Spieleautor Bernhard Weber

 Bernhard Weber

entwickelt seit 1995 Spiele. Sein neues Spiel "Aquädukt" erschien 2006 bei Schmidt Spiele. Daneben arbeitet er als Mitglied von Team Annaberg redaktionell an Spielen anderer Autoren mit.
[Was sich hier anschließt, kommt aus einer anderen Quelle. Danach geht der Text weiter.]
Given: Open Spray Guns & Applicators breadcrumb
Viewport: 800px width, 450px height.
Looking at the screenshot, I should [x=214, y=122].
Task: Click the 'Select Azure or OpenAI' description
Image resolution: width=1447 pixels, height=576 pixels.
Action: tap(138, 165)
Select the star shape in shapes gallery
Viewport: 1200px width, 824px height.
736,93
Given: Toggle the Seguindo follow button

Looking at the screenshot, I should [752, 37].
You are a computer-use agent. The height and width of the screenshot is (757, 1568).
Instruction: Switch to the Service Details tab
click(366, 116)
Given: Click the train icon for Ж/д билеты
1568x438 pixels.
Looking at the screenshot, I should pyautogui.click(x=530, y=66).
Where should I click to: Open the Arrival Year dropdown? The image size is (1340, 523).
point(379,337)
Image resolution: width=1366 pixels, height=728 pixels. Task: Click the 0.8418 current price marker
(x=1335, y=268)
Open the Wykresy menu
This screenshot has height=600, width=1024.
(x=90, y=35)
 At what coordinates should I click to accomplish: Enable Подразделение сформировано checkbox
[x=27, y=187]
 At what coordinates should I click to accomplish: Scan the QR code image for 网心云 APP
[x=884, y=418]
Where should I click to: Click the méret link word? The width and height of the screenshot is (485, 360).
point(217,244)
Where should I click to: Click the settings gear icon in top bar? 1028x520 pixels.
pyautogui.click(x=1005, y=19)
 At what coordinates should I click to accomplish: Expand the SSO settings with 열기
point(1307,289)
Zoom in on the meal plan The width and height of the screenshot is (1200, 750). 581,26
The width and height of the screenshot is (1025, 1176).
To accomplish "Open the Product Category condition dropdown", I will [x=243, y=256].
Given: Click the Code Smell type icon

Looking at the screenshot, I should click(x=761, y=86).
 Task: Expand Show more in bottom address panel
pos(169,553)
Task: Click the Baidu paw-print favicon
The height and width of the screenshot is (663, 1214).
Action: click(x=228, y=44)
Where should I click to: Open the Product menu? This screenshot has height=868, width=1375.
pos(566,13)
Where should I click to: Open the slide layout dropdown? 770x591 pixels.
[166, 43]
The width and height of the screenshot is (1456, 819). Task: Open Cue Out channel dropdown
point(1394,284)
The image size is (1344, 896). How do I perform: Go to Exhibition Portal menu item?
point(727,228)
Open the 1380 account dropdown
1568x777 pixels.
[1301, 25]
In unserem Autorensteckbrief steht er uns Rede und Antwort:

Name: Bernhard Weber
Alter: 37
Wohnort: Bonn
Ausbildung und heutiger Beruf: Studium der Geographie, Fachsimpel für praktische Ludologie
Hobbys: Pianospiel, Hörspiel, Schauspiel, Lichtspiel, Badminton, Billard, Boule, Musik, Wandern, Märchen, gute Donald-Duck-Comics, Schüttelreime (bisher eher lesen als schreiben)
Dein Lieblingsbuch? Zur Zeit: "Das Wesentliche ist einfach" von Jiddu Krishnamurti
Dein Lieblingsfilm? Das ändert sich ja immer wieder (so ähnlich wie Lieblingsspiele):
Die nackte Kanone 2einhalb
Wallace & Gromit: Die Techno-Hose
Der Club der toten Dichter
Matchpoint
American Beauty
Brokeback Mountain
Die Farbe Lila
Welche Musik hörts Du am liebsten? Jene, die am besten zu meiner Stimmung passt: vom klassischen Impromptu über Billy Joel, a cappella, zu afro-kubanischem Latin-Jazz,…
Drei Errungenschaften ohne die Du
nicht auskommen würdest?
Brille
Schere
PC (knapp vor der Spülmaschine)
Deine Lieblingsspiele? Das ändert sich ja immer wieder (so ähnlich wie Lieblingsfilme):
Aquädukt,
Blokus,
Carcassonne,
Karrierepoker,
Looping Louie,
Take it easy,
TransAmerica
Welche Art von Spielen magst Du und welche nicht?
Spiele, die mit wenig Regeln ein großes Spielvergnügen bieten. Spiele mit einer schönen Mischung aus Taktik und Glück, wobei die taktische Herausforderung überwiegen sollte. Auch viele Geschicklichkeitsspiele gefallen mir. Aber ähnlich meinem Tenor zum perfekten Spiel kommt es auch darauf an, mit wem ich spiele. Was in der einen Runde ein Brüller ist, kann in der nächsten total langweilig sein.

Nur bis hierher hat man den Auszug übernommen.